## YOUR INSTRUCTIONS
Every line of the data below is to be retyped exactly.

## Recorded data
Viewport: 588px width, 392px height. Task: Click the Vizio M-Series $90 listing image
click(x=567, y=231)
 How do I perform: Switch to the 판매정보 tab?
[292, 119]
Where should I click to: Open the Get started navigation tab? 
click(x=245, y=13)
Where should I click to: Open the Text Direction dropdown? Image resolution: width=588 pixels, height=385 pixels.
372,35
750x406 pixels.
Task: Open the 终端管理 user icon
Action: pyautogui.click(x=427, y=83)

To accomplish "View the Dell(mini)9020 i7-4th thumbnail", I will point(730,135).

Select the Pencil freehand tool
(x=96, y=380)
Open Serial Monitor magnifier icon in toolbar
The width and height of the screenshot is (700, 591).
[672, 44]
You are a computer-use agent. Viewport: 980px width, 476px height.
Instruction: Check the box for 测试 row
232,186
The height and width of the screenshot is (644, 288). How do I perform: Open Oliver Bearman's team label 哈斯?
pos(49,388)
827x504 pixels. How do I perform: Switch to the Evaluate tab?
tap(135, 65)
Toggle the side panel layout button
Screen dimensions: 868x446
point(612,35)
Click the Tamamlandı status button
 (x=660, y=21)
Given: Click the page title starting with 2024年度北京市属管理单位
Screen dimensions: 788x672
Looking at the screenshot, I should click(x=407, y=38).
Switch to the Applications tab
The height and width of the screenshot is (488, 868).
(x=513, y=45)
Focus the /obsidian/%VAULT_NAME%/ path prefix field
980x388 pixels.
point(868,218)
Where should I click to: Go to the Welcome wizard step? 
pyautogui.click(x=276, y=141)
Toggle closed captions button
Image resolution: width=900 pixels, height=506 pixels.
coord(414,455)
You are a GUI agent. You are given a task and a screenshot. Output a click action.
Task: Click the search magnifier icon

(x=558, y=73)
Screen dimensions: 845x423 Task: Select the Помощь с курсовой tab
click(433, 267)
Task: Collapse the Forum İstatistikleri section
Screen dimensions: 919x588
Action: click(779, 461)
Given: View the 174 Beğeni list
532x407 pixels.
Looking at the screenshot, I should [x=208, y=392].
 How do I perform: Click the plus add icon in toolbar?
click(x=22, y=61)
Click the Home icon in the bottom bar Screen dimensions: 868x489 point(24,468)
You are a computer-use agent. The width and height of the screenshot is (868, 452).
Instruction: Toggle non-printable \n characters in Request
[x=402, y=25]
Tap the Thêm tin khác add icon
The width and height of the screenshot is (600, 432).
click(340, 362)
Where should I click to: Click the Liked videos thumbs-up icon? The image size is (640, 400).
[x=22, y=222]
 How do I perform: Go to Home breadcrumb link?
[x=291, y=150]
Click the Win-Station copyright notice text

## SOLUTION BELOW
Viewport: 588px width, 392px height. Task: Click the Vizio M-Series $90 listing image
click(x=567, y=231)
 How do I perform: Switch to the 판매정보 tab?
[292, 119]
Where should I click to: Open the Get started navigation tab? 
click(x=245, y=13)
Where should I click to: Open the Text Direction dropdown? Image resolution: width=588 pixels, height=385 pixels.
372,35
750x406 pixels.
Task: Open the 终端管理 user icon
Action: pyautogui.click(x=427, y=83)

To accomplish "View the Dell(mini)9020 i7-4th thumbnail", I will point(730,135).

Select the Pencil freehand tool
(x=96, y=380)
Open Serial Monitor magnifier icon in toolbar
The width and height of the screenshot is (700, 591).
[672, 44]
You are a computer-use agent. Viewport: 980px width, 476px height.
Instruction: Check the box for 测试 row
232,186
The height and width of the screenshot is (644, 288). How do I perform: Open Oliver Bearman's team label 哈斯?
pos(49,388)
827x504 pixels. How do I perform: Switch to the Evaluate tab?
tap(135, 65)
Toggle the side panel layout button
Screen dimensions: 868x446
point(612,35)
Click the Tamamlandı status button
 (x=660, y=21)
Given: Click the page title starting with 2024年度北京市属管理单位
Screen dimensions: 788x672
Looking at the screenshot, I should click(x=407, y=38).
Switch to the Applications tab
The height and width of the screenshot is (488, 868).
(x=513, y=45)
Focus the /obsidian/%VAULT_NAME%/ path prefix field
980x388 pixels.
point(868,218)
Where should I click to: Go to the Welcome wizard step? 
pyautogui.click(x=276, y=141)
Toggle closed captions button
Image resolution: width=900 pixels, height=506 pixels.
coord(414,455)
You are a GUI agent. You are given a task and a screenshot. Output a click action.
Task: Click the search magnifier icon

(x=558, y=73)
Screen dimensions: 845x423 Task: Select the Помощь с курсовой tab
click(433, 267)
Task: Collapse the Forum İstatistikleri section
Screen dimensions: 919x588
Action: click(779, 461)
Given: View the 174 Beğeni list
532x407 pixels.
Looking at the screenshot, I should [x=208, y=392].
 How do I perform: Click the plus add icon in toolbar?
click(x=22, y=61)
Click the Home icon in the bottom bar Screen dimensions: 868x489 point(24,468)
You are a computer-use agent. The width and height of the screenshot is (868, 452).
Instruction: Toggle non-printable \n characters in Request
[x=402, y=25]
Tap the Thêm tin khác add icon
The width and height of the screenshot is (600, 432).
click(340, 362)
Where should I click to: Click the Liked videos thumbs-up icon? The image size is (640, 400).
[x=22, y=222]
 How do I perform: Go to Home breadcrumb link?
[x=291, y=150]
Click the Win-Station copyright notice text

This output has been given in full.